La couverture numérique du territoire par les réseaux de communications électroniques est une priorité du Gouvernement qui a engagé, depuis l'été 2017, un important travail de négociation tant avec les opérateurs qu'avec les représentants des collectivités territoriales pour atteindre les objectifs fixés par le Président de la République d'une couverture en très haut débit d'ici 2022 et parvenir à un territoire fibré pour tous les Français en 2025.

Il s'agit de la continuation et de l'intensification du plan «France Très Haut Débit», lancé en 2013. Ce plan prévoit un investissement de 20 milliards d'euros en 10 ans partagés entre les collectivités territoriales, l'État et les opérateurs privés pour le déploiement des divers réseaux.

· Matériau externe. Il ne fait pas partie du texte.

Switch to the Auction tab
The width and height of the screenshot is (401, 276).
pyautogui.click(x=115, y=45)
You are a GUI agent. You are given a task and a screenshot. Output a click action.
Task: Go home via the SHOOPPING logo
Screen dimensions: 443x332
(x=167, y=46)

L'implantation des antennes-relais de radiotéléphonie mobile est régie par la combinaison de dispositions relevant notamment du code des postes et des communications électroniques, du code de l'urbanisme ainsi que du code général des collectivités territoriales. Aux termes des articles L. 45-9 et suivants du code des postes et des communications électroniques, les autorités concessionnaires ou gestionnaires du domaine public peuvent autoriser les exploitants de réseaux ou d'infrastructures de communications électroniques à occuper ce domaine. À ce titre, le maire est compétent pour conclure une convention d'occupation temporaire du domaine public avec un opérateur de communications électroniques en vue d'autoriser l'implantation d'une antenne-relais sur une dépendance de son domaine public (CAA de Nantes, 8 octobre 2018, n° 17NT01212).

En outre, en application des dispositions de l'article R. 421-9 du code de l'urbanisme, l'installation d'une antenne-relais de radiotéléphonie mobile et leurs systèmes d'accroche entrent dans le champ des constructions nouvelles soumises à déclaration préalable auprès du maire de la commune. Il est notamment rappelé que le maire instruit la déclaration préalable de travaux en appréciant l'impact visuel de l'antenne-relais sur les sites, les paysages naturels et les monuments historiques.

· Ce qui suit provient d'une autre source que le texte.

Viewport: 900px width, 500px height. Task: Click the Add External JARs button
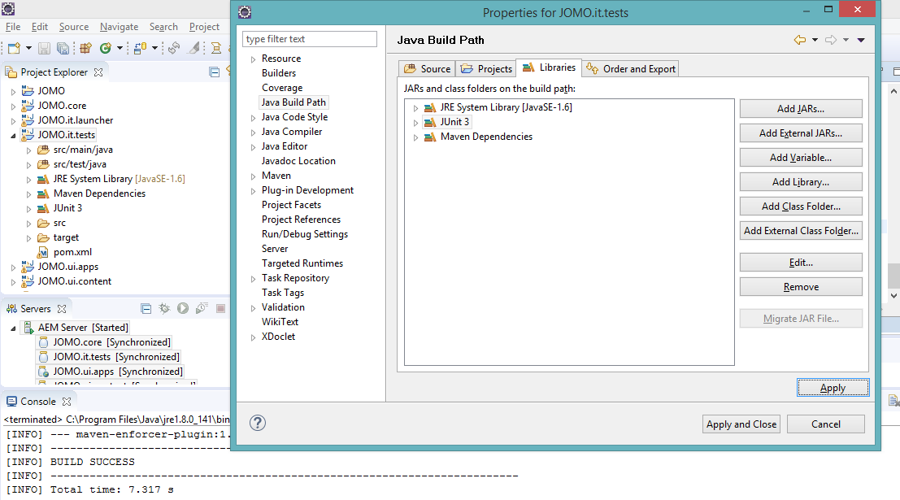[800, 133]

De manière générale, les projets d'installation d'antennes-relais doivent respecter un certain nombre de prescriptions relevant du code de l'urbanisme, du code de l'environnement et du code des postes et des télécommunications électroniques notamment.

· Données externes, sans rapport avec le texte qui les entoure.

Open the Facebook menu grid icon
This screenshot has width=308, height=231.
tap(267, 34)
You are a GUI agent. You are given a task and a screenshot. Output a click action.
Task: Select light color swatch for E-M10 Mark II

Pour autant, le Conseil d'État considère que le maire ne peut opposer un refus de déclaration préalable à une demande d'implantation des antennes de téléphonie mobile à proximité de certains bâtiments sans disposer d'éléments scientifiques faisant apparaître des risques (CE, 30 janvier 2012, Société Orange France, n° 344992).

Par ailleurs, le maire ne peut, ni au titre de ses pouvoirs de police générale, ni en se fondant sur le principe de précaution, adopter une réglementation portant sur l'implantation des antennes relais de téléphonie mobile et destinée à protéger le public contre les effets des ondes émises par ces antennes (CE., Ass., 26 octobre 2011, commune de Saint Denis, n° 326492).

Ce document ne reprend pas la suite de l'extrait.